## PROBLEM TO WORK ON
Copy out every one of the entries below word for word, with no changes.

────────

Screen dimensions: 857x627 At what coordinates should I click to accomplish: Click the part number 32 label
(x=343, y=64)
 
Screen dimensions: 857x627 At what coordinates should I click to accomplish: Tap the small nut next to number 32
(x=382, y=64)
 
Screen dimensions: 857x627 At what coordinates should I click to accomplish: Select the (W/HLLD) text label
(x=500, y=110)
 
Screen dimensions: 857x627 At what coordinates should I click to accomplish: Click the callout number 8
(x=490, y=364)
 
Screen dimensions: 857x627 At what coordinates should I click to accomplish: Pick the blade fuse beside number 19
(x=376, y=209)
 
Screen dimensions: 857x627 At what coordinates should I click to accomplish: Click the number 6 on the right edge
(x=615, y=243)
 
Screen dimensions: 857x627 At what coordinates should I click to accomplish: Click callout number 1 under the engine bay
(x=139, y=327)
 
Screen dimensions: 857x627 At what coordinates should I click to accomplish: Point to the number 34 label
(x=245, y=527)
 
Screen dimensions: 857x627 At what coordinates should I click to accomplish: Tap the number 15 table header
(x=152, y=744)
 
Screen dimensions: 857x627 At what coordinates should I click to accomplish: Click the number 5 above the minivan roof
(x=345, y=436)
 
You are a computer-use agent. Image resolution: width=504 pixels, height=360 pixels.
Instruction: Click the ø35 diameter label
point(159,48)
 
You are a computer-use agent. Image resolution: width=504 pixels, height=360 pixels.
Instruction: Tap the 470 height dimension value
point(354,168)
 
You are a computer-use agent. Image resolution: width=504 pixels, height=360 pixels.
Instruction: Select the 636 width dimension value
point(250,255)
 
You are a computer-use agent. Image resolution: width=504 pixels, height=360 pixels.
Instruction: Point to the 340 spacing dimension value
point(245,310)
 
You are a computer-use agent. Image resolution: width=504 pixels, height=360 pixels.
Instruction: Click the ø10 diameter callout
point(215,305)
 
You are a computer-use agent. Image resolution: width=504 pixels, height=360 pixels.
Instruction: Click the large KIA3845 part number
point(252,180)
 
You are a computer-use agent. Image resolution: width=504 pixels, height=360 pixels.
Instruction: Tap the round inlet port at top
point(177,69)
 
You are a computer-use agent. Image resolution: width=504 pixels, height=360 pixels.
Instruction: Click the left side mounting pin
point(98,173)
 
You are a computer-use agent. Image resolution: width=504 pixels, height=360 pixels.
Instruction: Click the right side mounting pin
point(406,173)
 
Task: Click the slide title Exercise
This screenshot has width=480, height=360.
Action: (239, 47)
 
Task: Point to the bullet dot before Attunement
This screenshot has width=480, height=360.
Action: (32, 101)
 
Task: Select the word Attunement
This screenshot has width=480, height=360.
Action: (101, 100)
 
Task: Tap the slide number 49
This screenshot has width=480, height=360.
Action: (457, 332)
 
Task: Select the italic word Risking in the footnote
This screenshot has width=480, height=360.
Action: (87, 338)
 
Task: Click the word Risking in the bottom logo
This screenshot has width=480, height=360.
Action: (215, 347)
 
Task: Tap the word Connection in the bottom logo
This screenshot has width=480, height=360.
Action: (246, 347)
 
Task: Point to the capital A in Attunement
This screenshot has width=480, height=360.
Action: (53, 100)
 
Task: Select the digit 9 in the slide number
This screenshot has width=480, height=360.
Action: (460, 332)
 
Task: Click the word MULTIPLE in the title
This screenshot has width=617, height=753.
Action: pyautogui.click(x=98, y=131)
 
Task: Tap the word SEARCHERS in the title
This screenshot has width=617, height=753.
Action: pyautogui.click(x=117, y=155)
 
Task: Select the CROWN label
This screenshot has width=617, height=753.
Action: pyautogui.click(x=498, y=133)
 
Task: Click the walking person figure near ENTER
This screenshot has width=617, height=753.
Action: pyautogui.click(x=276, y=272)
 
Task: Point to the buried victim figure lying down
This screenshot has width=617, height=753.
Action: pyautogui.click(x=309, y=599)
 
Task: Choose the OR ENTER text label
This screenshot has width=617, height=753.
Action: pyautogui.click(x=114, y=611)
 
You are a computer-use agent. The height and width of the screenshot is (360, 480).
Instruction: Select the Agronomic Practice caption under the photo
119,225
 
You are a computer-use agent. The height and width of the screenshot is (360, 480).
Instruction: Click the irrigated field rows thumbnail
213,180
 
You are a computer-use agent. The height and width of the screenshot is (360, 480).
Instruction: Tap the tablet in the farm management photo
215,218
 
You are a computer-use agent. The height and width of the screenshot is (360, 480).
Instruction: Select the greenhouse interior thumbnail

────────

## CORRECT RESULT
Screen dimensions: 857x627 At what coordinates should I click to accomplish: Click the part number 32 label
(x=343, y=64)
 
Screen dimensions: 857x627 At what coordinates should I click to accomplish: Tap the small nut next to number 32
(x=382, y=64)
 
Screen dimensions: 857x627 At what coordinates should I click to accomplish: Select the (W/HLLD) text label
(x=500, y=110)
 
Screen dimensions: 857x627 At what coordinates should I click to accomplish: Click the callout number 8
(x=490, y=364)
 
Screen dimensions: 857x627 At what coordinates should I click to accomplish: Pick the blade fuse beside number 19
(x=376, y=209)
 
Screen dimensions: 857x627 At what coordinates should I click to accomplish: Click the number 6 on the right edge
(x=615, y=243)
 
Screen dimensions: 857x627 At what coordinates should I click to accomplish: Click callout number 1 under the engine bay
(x=139, y=327)
 
Screen dimensions: 857x627 At what coordinates should I click to accomplish: Point to the number 34 label
(x=245, y=527)
 
Screen dimensions: 857x627 At what coordinates should I click to accomplish: Tap the number 15 table header
(x=152, y=744)
 
Screen dimensions: 857x627 At what coordinates should I click to accomplish: Click the number 5 above the minivan roof
(x=345, y=436)
 
You are a computer-use agent. Image resolution: width=504 pixels, height=360 pixels.
Instruction: Click the ø35 diameter label
point(159,48)
 
You are a computer-use agent. Image resolution: width=504 pixels, height=360 pixels.
Instruction: Tap the 470 height dimension value
point(354,168)
 
You are a computer-use agent. Image resolution: width=504 pixels, height=360 pixels.
Instruction: Select the 636 width dimension value
point(250,255)
 
You are a computer-use agent. Image resolution: width=504 pixels, height=360 pixels.
Instruction: Point to the 340 spacing dimension value
point(245,310)
 
You are a computer-use agent. Image resolution: width=504 pixels, height=360 pixels.
Instruction: Click the ø10 diameter callout
point(215,305)
 
You are a computer-use agent. Image resolution: width=504 pixels, height=360 pixels.
Instruction: Click the large KIA3845 part number
point(252,180)
 
You are a computer-use agent. Image resolution: width=504 pixels, height=360 pixels.
Instruction: Tap the round inlet port at top
point(177,69)
 
You are a computer-use agent. Image resolution: width=504 pixels, height=360 pixels.
Instruction: Click the left side mounting pin
point(98,173)
 
You are a computer-use agent. Image resolution: width=504 pixels, height=360 pixels.
Instruction: Click the right side mounting pin
point(406,173)
 
Task: Click the slide title Exercise
This screenshot has width=480, height=360.
Action: (239, 47)
 
Task: Point to the bullet dot before Attunement
This screenshot has width=480, height=360.
Action: (32, 101)
 
Task: Select the word Attunement
This screenshot has width=480, height=360.
Action: (101, 100)
 
Task: Tap the slide number 49
This screenshot has width=480, height=360.
Action: (457, 332)
 
Task: Select the italic word Risking in the footnote
This screenshot has width=480, height=360.
Action: (87, 338)
 
Task: Click the word Risking in the bottom logo
This screenshot has width=480, height=360.
Action: (215, 347)
 
Task: Tap the word Connection in the bottom logo
This screenshot has width=480, height=360.
Action: (246, 347)
 
Task: Point to the capital A in Attunement
This screenshot has width=480, height=360.
Action: (53, 100)
 
Task: Select the digit 9 in the slide number
This screenshot has width=480, height=360.
Action: (460, 332)
 
Task: Click the word MULTIPLE in the title
This screenshot has width=617, height=753.
Action: pyautogui.click(x=98, y=131)
 
Task: Tap the word SEARCHERS in the title
This screenshot has width=617, height=753.
Action: pyautogui.click(x=117, y=155)
 
Task: Select the CROWN label
This screenshot has width=617, height=753.
Action: pyautogui.click(x=498, y=133)
 
Task: Click the walking person figure near ENTER
This screenshot has width=617, height=753.
Action: pyautogui.click(x=276, y=272)
 
Task: Point to the buried victim figure lying down
This screenshot has width=617, height=753.
Action: pyautogui.click(x=309, y=599)
 
Task: Choose the OR ENTER text label
This screenshot has width=617, height=753.
Action: pyautogui.click(x=114, y=611)
 
You are a computer-use agent. The height and width of the screenshot is (360, 480).
Instruction: Select the Agronomic Practice caption under the photo
119,225
 
You are a computer-use agent. The height and width of the screenshot is (360, 480).
Instruction: Click the irrigated field rows thumbnail
213,180
 
You are a computer-use agent. The height and width of the screenshot is (360, 480).
Instruction: Tap the tablet in the farm management photo
215,218
 
You are a computer-use agent. The height and width of the screenshot is (360, 480).
Instruction: Select the greenhouse interior thumbnail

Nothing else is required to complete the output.